Directions for this task: The records appear below. Repeat them exactly.

Supplied data:
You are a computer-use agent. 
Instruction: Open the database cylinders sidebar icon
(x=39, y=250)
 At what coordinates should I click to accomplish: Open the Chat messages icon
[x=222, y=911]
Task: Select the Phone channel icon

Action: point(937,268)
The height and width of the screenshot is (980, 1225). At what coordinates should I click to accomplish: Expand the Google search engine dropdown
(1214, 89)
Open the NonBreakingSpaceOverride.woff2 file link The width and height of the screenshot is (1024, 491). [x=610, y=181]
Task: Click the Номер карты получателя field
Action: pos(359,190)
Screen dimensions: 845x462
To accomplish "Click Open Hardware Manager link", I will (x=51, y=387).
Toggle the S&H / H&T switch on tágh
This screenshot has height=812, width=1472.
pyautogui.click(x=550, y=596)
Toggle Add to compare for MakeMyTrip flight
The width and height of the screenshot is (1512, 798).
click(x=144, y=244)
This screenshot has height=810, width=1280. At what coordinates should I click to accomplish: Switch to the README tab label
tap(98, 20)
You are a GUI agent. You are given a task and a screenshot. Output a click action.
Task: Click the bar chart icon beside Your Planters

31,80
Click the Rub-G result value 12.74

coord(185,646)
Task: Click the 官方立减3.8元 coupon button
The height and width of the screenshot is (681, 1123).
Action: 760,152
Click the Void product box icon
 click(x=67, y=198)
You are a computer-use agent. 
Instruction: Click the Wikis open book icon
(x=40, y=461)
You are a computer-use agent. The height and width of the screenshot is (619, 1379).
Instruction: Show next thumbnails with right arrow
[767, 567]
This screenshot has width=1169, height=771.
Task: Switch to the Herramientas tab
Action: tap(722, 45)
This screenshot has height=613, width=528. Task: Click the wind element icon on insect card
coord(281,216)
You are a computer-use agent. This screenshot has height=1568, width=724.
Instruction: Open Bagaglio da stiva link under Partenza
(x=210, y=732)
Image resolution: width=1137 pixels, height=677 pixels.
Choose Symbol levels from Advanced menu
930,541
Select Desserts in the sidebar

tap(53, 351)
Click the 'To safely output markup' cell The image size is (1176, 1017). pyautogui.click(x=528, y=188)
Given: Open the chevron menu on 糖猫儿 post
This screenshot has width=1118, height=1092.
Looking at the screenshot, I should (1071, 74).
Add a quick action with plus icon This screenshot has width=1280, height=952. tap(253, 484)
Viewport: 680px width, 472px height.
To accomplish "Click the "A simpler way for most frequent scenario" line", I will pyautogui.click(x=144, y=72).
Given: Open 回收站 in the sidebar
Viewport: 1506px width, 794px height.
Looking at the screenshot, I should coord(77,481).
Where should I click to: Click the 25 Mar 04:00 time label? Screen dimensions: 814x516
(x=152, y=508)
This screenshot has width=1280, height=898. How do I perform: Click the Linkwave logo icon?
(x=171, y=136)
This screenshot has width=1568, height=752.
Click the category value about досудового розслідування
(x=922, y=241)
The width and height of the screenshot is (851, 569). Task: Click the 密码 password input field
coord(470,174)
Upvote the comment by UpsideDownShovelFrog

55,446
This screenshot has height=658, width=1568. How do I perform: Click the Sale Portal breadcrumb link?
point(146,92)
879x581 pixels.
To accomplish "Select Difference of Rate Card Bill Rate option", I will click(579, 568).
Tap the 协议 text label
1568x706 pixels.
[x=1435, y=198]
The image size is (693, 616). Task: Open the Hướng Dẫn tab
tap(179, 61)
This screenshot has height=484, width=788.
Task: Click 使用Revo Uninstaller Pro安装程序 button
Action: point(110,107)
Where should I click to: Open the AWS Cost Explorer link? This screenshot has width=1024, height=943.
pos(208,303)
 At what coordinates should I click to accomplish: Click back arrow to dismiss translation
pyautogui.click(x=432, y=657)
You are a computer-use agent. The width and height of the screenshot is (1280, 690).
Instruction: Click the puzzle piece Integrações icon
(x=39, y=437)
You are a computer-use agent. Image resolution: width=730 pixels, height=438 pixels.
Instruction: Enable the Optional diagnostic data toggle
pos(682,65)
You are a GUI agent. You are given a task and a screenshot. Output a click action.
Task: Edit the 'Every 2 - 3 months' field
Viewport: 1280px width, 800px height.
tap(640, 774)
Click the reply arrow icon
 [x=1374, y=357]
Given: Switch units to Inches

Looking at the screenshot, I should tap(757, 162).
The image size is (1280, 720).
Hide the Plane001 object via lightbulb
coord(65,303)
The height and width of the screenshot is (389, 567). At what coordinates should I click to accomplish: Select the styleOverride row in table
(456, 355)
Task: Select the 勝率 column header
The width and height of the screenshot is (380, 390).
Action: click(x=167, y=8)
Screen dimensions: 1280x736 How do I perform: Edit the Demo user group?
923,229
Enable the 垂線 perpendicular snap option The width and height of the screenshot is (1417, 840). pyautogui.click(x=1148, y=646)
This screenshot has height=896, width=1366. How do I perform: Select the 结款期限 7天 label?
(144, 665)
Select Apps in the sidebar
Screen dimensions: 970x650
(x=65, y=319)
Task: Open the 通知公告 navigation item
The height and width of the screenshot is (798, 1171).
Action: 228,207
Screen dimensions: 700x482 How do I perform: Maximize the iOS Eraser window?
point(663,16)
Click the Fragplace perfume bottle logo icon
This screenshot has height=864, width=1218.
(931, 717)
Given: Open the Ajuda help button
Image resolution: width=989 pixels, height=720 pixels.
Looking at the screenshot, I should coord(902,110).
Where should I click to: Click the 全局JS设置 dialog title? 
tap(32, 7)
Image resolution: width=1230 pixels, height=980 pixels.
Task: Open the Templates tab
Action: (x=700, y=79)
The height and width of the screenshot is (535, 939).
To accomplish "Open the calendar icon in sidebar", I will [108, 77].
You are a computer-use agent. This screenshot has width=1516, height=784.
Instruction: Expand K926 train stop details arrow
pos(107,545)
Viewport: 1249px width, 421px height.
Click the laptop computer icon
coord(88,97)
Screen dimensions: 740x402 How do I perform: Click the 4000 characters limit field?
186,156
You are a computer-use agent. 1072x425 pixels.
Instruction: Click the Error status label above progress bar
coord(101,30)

Task response:
You are a computer-use agent. 
Instruction: Open the database cylinders sidebar icon
(x=39, y=250)
 At what coordinates should I click to accomplish: Open the Chat messages icon
[x=222, y=911]
Task: Select the Phone channel icon

Action: point(937,268)
The height and width of the screenshot is (980, 1225). At what coordinates should I click to accomplish: Expand the Google search engine dropdown
(1214, 89)
Open the NonBreakingSpaceOverride.woff2 file link The width and height of the screenshot is (1024, 491). [x=610, y=181]
Task: Click the Номер карты получателя field
Action: pos(359,190)
Screen dimensions: 845x462
To accomplish "Click Open Hardware Manager link", I will (x=51, y=387).
Toggle the S&H / H&T switch on tágh
This screenshot has height=812, width=1472.
pyautogui.click(x=550, y=596)
Toggle Add to compare for MakeMyTrip flight
The width and height of the screenshot is (1512, 798).
click(x=144, y=244)
This screenshot has height=810, width=1280. At what coordinates should I click to accomplish: Switch to the README tab label
tap(98, 20)
You are a GUI agent. You are given a task and a screenshot. Output a click action.
Task: Click the bar chart icon beside Your Planters

31,80
Click the Rub-G result value 12.74

coord(185,646)
Task: Click the 官方立减3.8元 coupon button
The height and width of the screenshot is (681, 1123).
Action: 760,152
Click the Void product box icon
 click(x=67, y=198)
You are a computer-use agent. 
Instruction: Click the Wikis open book icon
(x=40, y=461)
You are a computer-use agent. The height and width of the screenshot is (619, 1379).
Instruction: Show next thumbnails with right arrow
[767, 567]
This screenshot has width=1169, height=771.
Task: Switch to the Herramientas tab
Action: tap(722, 45)
This screenshot has height=613, width=528. Task: Click the wind element icon on insect card
coord(281,216)
You are a computer-use agent. This screenshot has height=1568, width=724.
Instruction: Open Bagaglio da stiva link under Partenza
(x=210, y=732)
Image resolution: width=1137 pixels, height=677 pixels.
Choose Symbol levels from Advanced menu
930,541
Select Desserts in the sidebar

tap(53, 351)
Click the 'To safely output markup' cell The image size is (1176, 1017). pyautogui.click(x=528, y=188)
Given: Open the chevron menu on 糖猫儿 post
This screenshot has width=1118, height=1092.
Looking at the screenshot, I should (1071, 74).
Add a quick action with plus icon This screenshot has width=1280, height=952. tap(253, 484)
Viewport: 680px width, 472px height.
To accomplish "Click the "A simpler way for most frequent scenario" line", I will pyautogui.click(x=144, y=72).
Given: Open 回收站 in the sidebar
Viewport: 1506px width, 794px height.
Looking at the screenshot, I should coord(77,481).
Where should I click to: Click the 25 Mar 04:00 time label? Screen dimensions: 814x516
(x=152, y=508)
This screenshot has width=1280, height=898. How do I perform: Click the Linkwave logo icon?
(x=171, y=136)
This screenshot has width=1568, height=752.
Click the category value about досудового розслідування
(x=922, y=241)
The width and height of the screenshot is (851, 569). Task: Click the 密码 password input field
coord(470,174)
Upvote the comment by UpsideDownShovelFrog

55,446
This screenshot has height=658, width=1568. How do I perform: Click the Sale Portal breadcrumb link?
point(146,92)
879x581 pixels.
To accomplish "Select Difference of Rate Card Bill Rate option", I will click(579, 568).
Tap the 协议 text label
1568x706 pixels.
[x=1435, y=198]
The image size is (693, 616). Task: Open the Hướng Dẫn tab
tap(179, 61)
This screenshot has height=484, width=788.
Task: Click 使用Revo Uninstaller Pro安装程序 button
Action: point(110,107)
Where should I click to: Open the AWS Cost Explorer link? This screenshot has width=1024, height=943.
pos(208,303)
 At what coordinates should I click to accomplish: Click back arrow to dismiss translation
pyautogui.click(x=432, y=657)
You are a computer-use agent. The width and height of the screenshot is (1280, 690).
Instruction: Click the puzzle piece Integrações icon
(x=39, y=437)
You are a computer-use agent. Image resolution: width=730 pixels, height=438 pixels.
Instruction: Enable the Optional diagnostic data toggle
pos(682,65)
You are a GUI agent. You are given a task and a screenshot. Output a click action.
Task: Edit the 'Every 2 - 3 months' field
Viewport: 1280px width, 800px height.
tap(640, 774)
Click the reply arrow icon
 [x=1374, y=357]
Given: Switch units to Inches

Looking at the screenshot, I should tap(757, 162).
The image size is (1280, 720).
Hide the Plane001 object via lightbulb
coord(65,303)
The height and width of the screenshot is (389, 567). At what coordinates should I click to accomplish: Select the styleOverride row in table
(456, 355)
Task: Select the 勝率 column header
The width and height of the screenshot is (380, 390).
Action: click(x=167, y=8)
Screen dimensions: 1280x736 How do I perform: Edit the Demo user group?
923,229
Enable the 垂線 perpendicular snap option The width and height of the screenshot is (1417, 840). pyautogui.click(x=1148, y=646)
This screenshot has height=896, width=1366. How do I perform: Select the 结款期限 7天 label?
(144, 665)
Select Apps in the sidebar
Screen dimensions: 970x650
(x=65, y=319)
Task: Open the 通知公告 navigation item
The height and width of the screenshot is (798, 1171).
Action: 228,207
Screen dimensions: 700x482 How do I perform: Maximize the iOS Eraser window?
point(663,16)
Click the Fragplace perfume bottle logo icon
This screenshot has height=864, width=1218.
(931, 717)
Given: Open the Ajuda help button
Image resolution: width=989 pixels, height=720 pixels.
Looking at the screenshot, I should coord(902,110).
Where should I click to: Click the 全局JS设置 dialog title? 
tap(32, 7)
Image resolution: width=1230 pixels, height=980 pixels.
Task: Open the Templates tab
Action: (x=700, y=79)
The height and width of the screenshot is (535, 939).
To accomplish "Open the calendar icon in sidebar", I will [108, 77].
You are a computer-use agent. This screenshot has width=1516, height=784.
Instruction: Expand K926 train stop details arrow
pos(107,545)
Viewport: 1249px width, 421px height.
Click the laptop computer icon
coord(88,97)
Screen dimensions: 740x402 How do I perform: Click the 4000 characters limit field?
186,156
You are a computer-use agent. 1072x425 pixels.
Instruction: Click the Error status label above progress bar
coord(101,30)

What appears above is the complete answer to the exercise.